Brigadier-General Richard Smith (baptised 1734 – 3 July 1803) was Commander-in-Chief, India of the East India Company (Bengal).

==Early life==
He was the eldest son of John Smith, cheesemonger, of Jermyn Street, St. James’s, in what is now central London.

==Military career==
He served in India as an ensign in the Madras Army in 1752, rising to the rank of captain. In 1761 returned to London and became a prominent shareholder in the East India Company.

When he went out to India again in 1764 it was as Colonel of one of the East India Company's three brigades. In 1767 he was promoted to Commander-in-Chief, India. He was made Brigadier-General in 1768 before retiring in 1770.

==Political career==
In 1774 he went into politics and was briefly elected to Parliament as the member for Hindon, Wiltshire, by spending 15 guineas per vote. On petition the election was declared void due to bribery by the winning candidates. He and his fellow candidate, Thomas Brand Hollis, were prosecuted, fined one thousand marks, and imprisoned for six months. In a rerun of the election Brand Hollis withdrew his name but Smith was re-elected.

He later served as MP for Wendover in 1780 and as MP for Wareham in 1790. He was appointed High Sheriff of Berkshire for 1779–80.

He became notorious as a nabob, one of the Englishmen returned from India with considerable wealth.
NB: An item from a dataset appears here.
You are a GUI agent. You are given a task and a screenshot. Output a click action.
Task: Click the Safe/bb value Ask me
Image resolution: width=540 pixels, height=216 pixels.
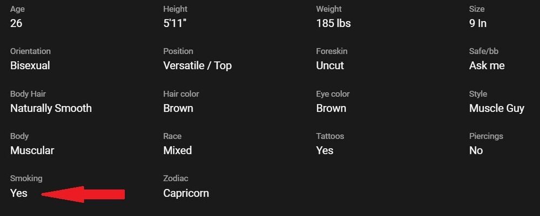[x=487, y=65]
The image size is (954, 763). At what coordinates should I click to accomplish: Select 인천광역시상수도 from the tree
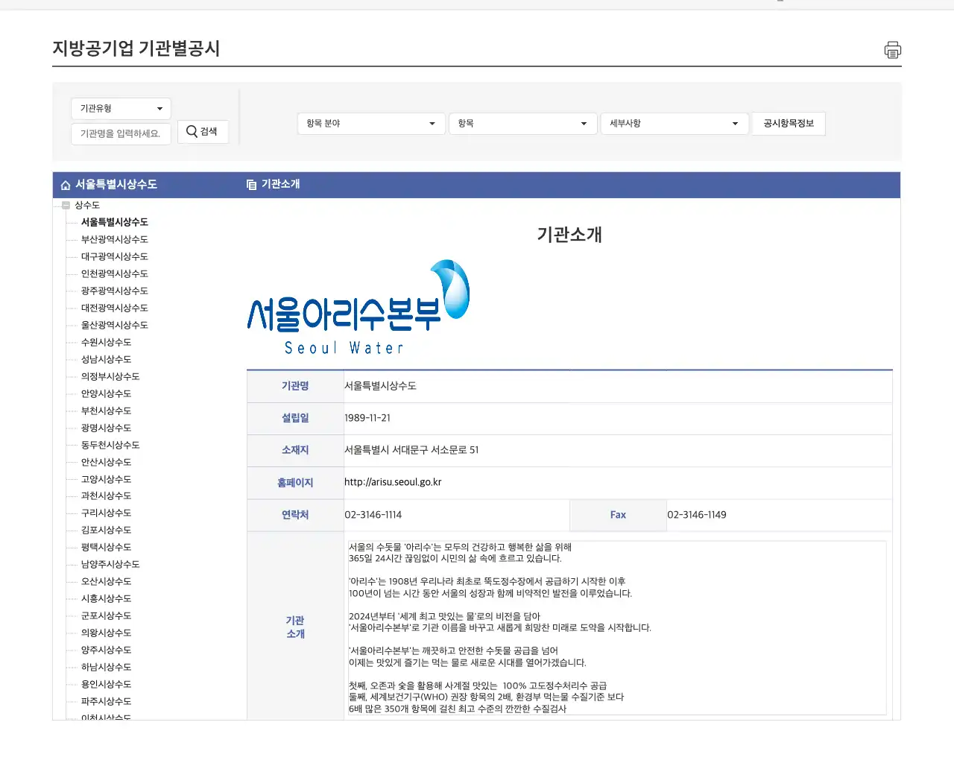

He was "reputed to have made between £200,000 and £300,000 in India". and may have served as a "type" for Samuel Foote's 1772 play of that title. He was satirically attacked by a Captain Joseph Price and a portrait of him appeared opposite that of Elizabeth Armistead (one of the favourite courtesans, and eventually the wife, of Charles James Fox) in Town and Country Magazine. He gambled huge amounts, on horses and at cards, and is said to have lost heavily to Fox.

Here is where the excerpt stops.